**MATERIAL PROVIDED**
-- -- --

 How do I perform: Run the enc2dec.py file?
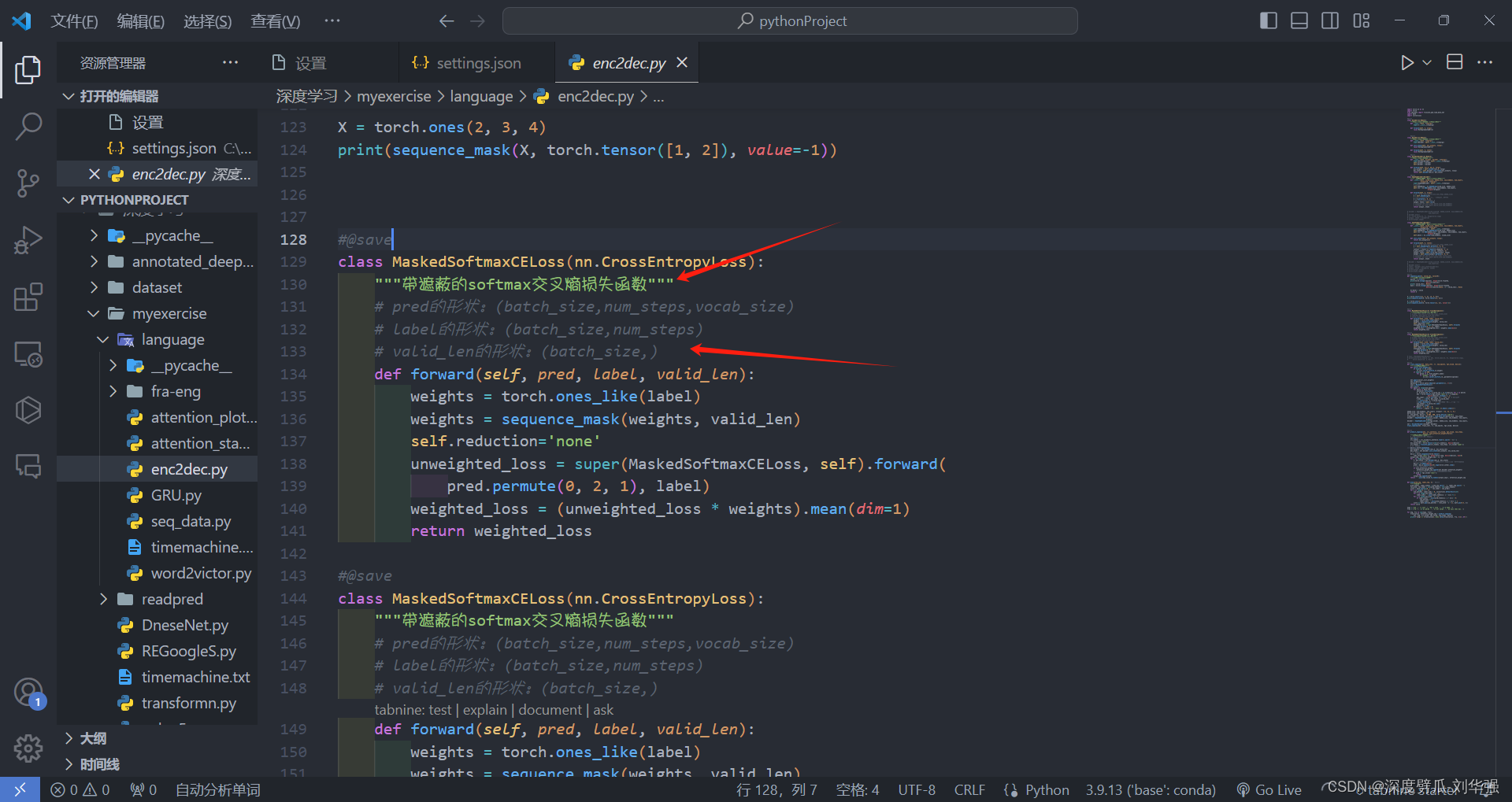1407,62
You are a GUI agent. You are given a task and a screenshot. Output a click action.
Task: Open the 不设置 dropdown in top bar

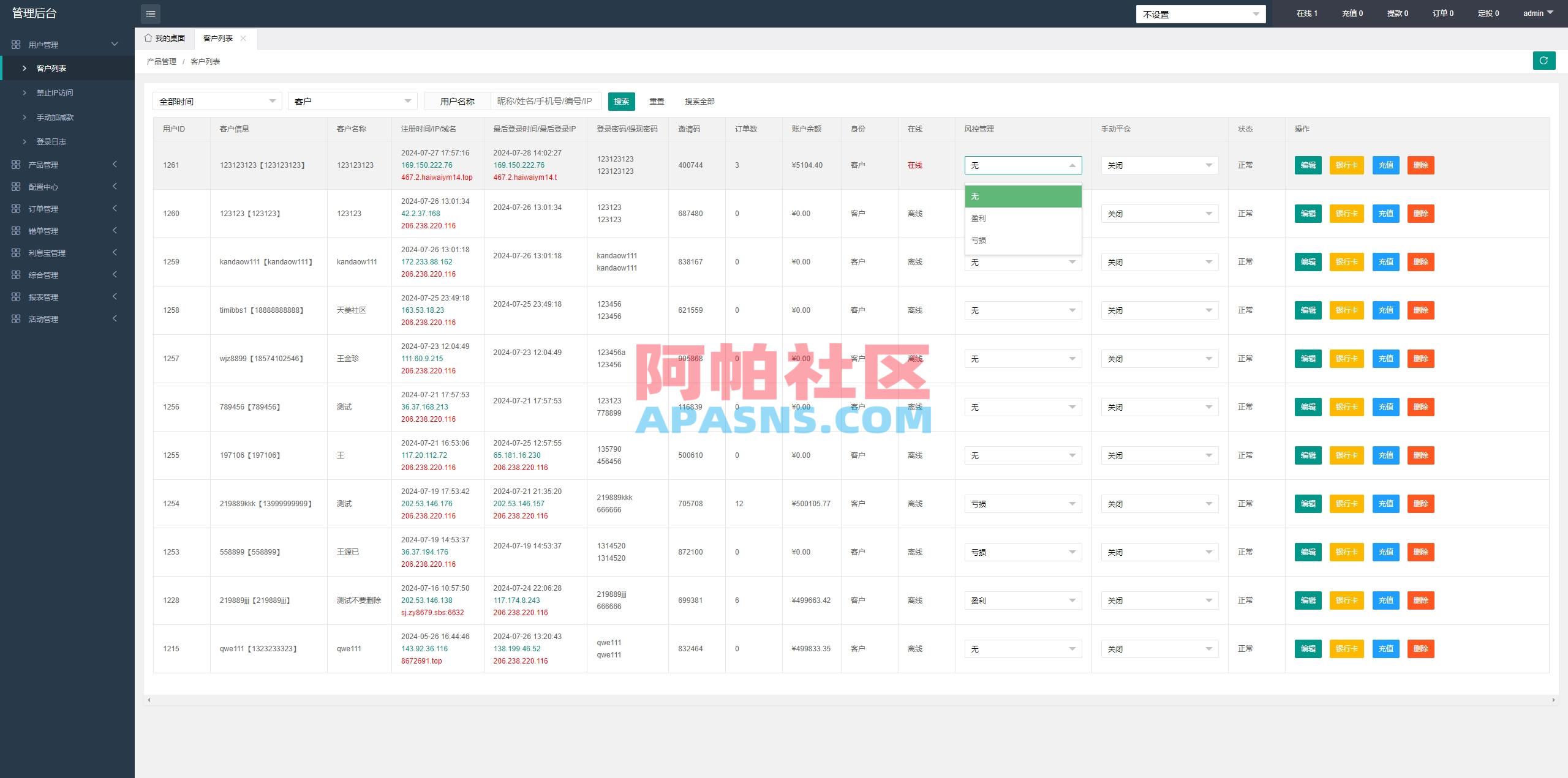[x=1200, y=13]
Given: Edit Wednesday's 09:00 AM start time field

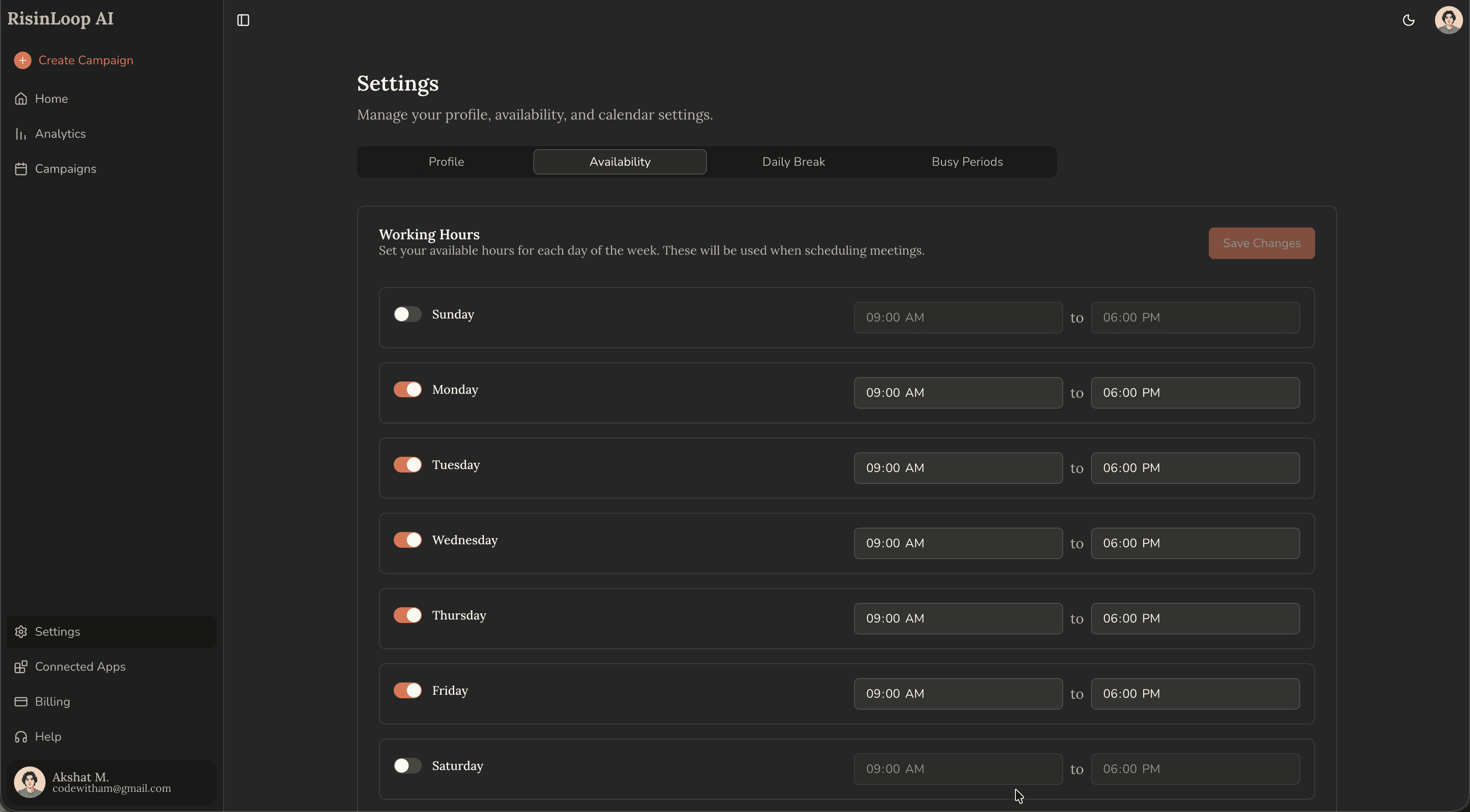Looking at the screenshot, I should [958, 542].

-- -- --

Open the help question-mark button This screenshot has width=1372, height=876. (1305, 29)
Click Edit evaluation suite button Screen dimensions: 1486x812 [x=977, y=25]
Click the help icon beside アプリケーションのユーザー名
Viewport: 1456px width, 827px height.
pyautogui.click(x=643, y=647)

-- -- --

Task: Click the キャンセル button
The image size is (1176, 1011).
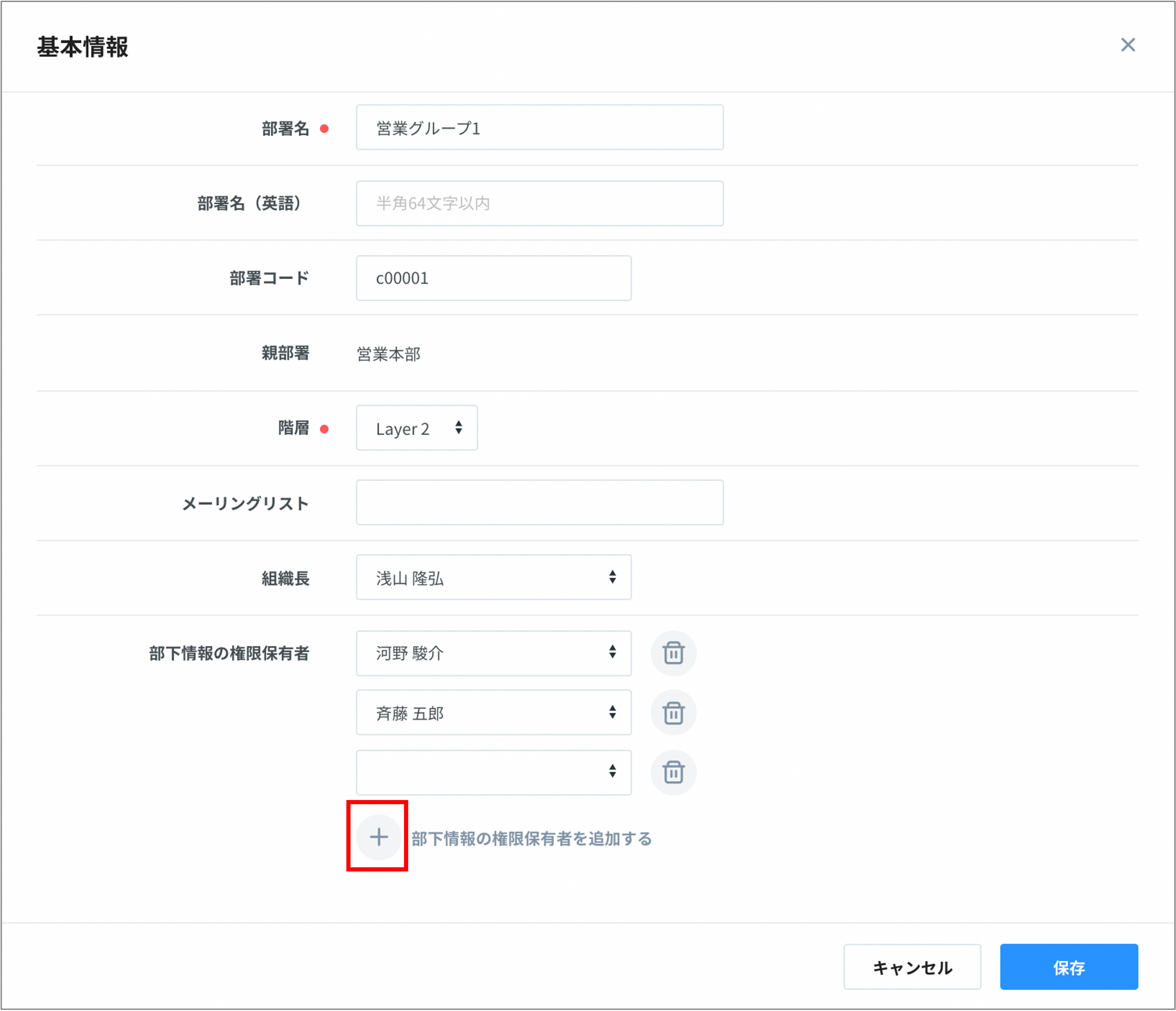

-- -- --

Find the lines in the data that include "button", then copy each of them.

Open the help question-mark button This screenshot has width=1372, height=876. (1305, 29)
Click Edit evaluation suite button Screen dimensions: 1486x812 [x=977, y=25]
Task: Click the キャンセル button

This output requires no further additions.